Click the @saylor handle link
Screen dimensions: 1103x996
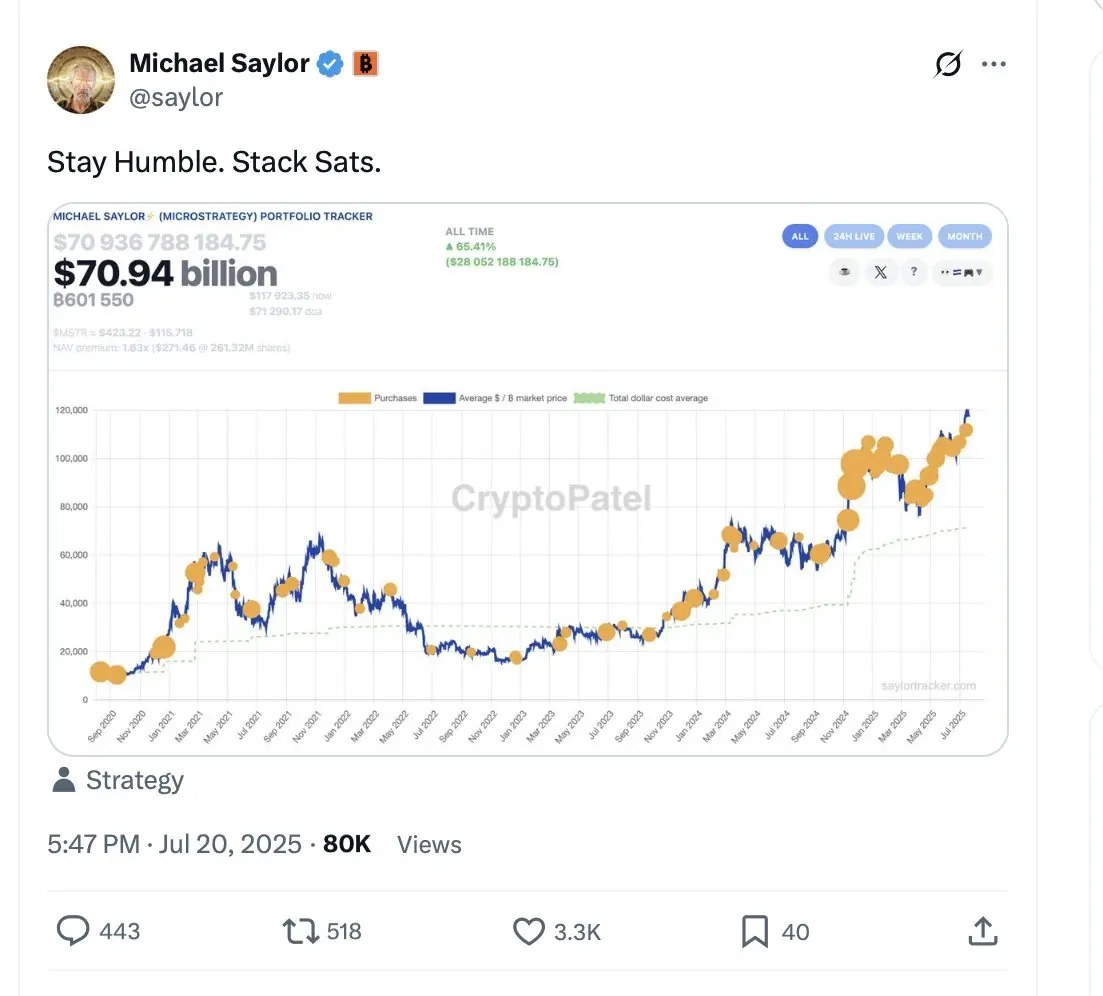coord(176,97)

==

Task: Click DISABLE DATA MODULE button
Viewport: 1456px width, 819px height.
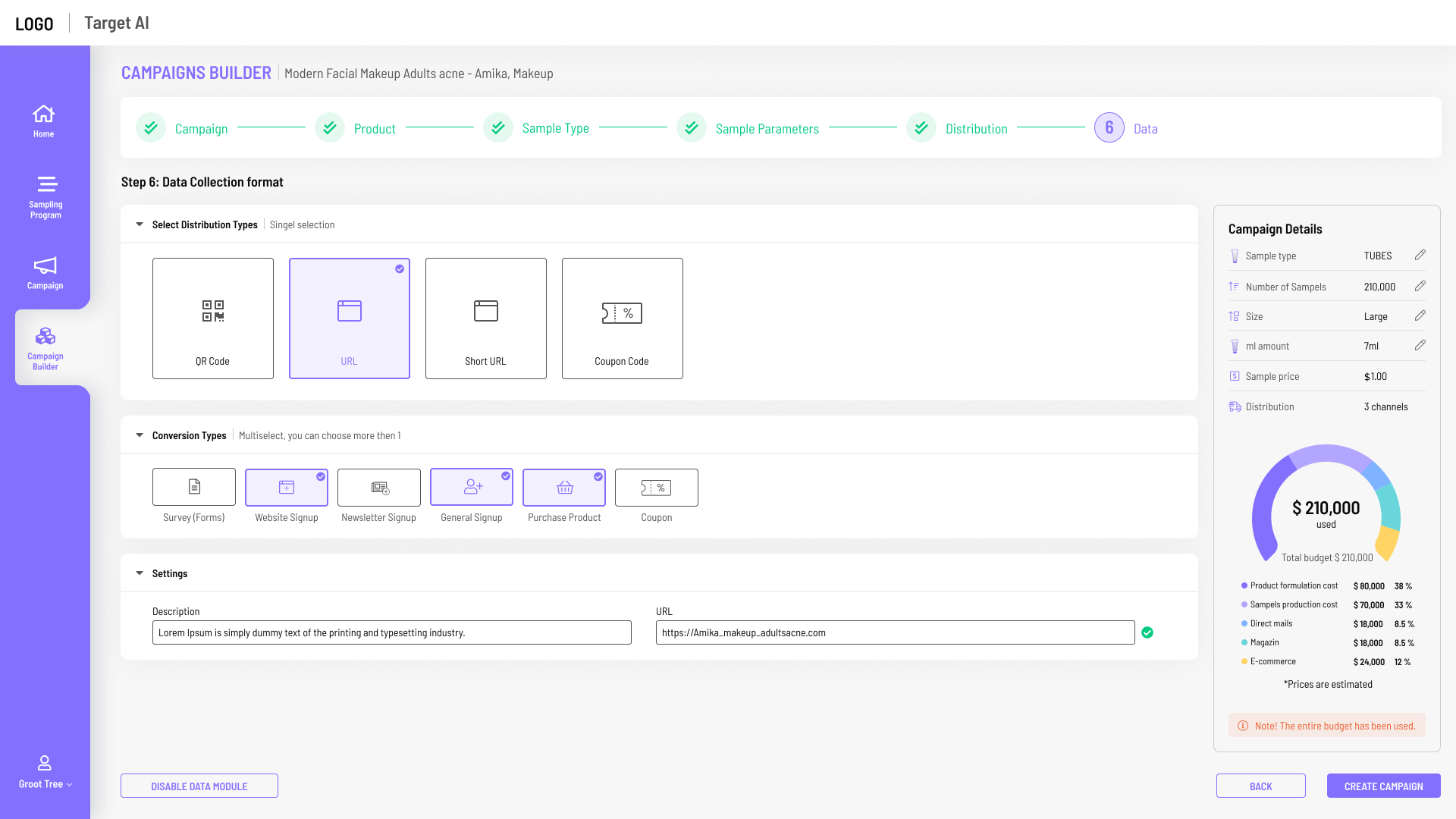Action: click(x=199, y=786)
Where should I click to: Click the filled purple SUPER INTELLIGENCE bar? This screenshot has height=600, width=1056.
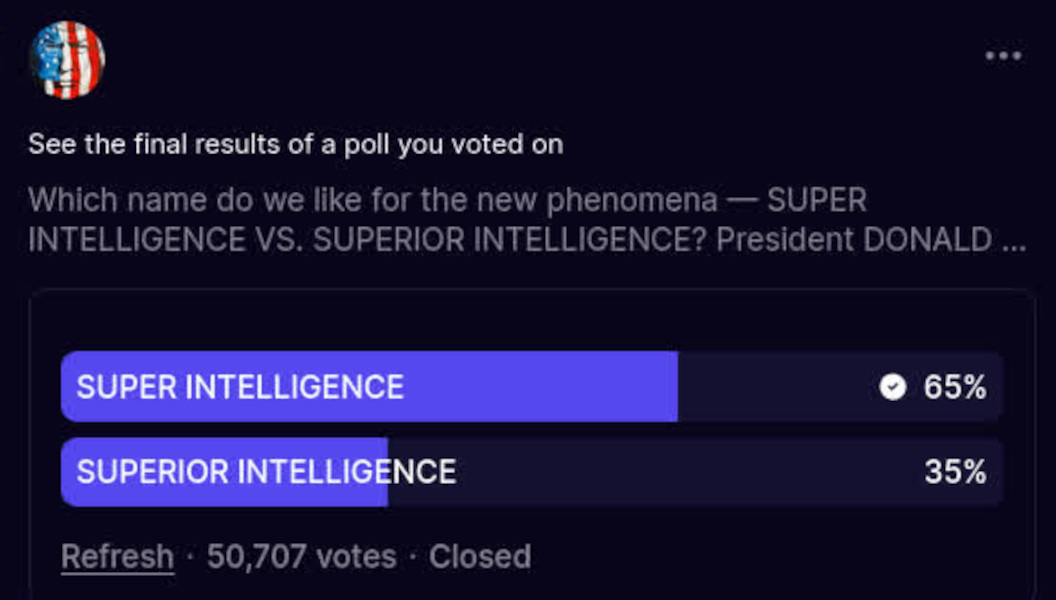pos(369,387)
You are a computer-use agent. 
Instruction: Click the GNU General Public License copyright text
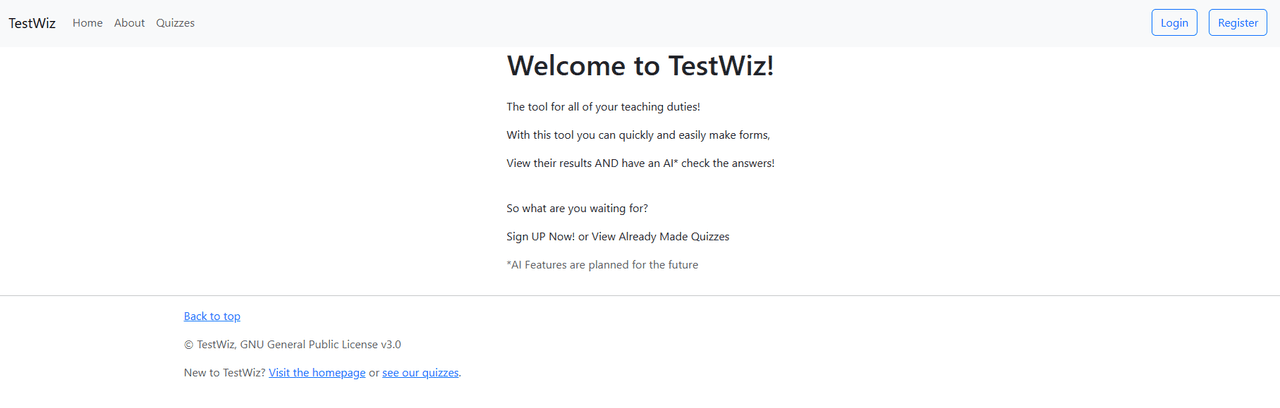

■ DESCRIPTION OF THE TASK ■
Copy only these lines from the records above, exactly: the one with "Viewport: 1456px width, 819px height.", the one with "Instruction: Click the", and those between. Skip the pictures.

■ TASK ANSWER ■
Viewport: 1456px width, 819px height.
Action: click(x=199, y=786)
Where should I click to: Click the filled purple SUPER INTELLIGENCE bar? This screenshot has height=600, width=1056.
pos(369,387)
You are a computer-use agent. 
Instruction: Click the GNU General Public License copyright text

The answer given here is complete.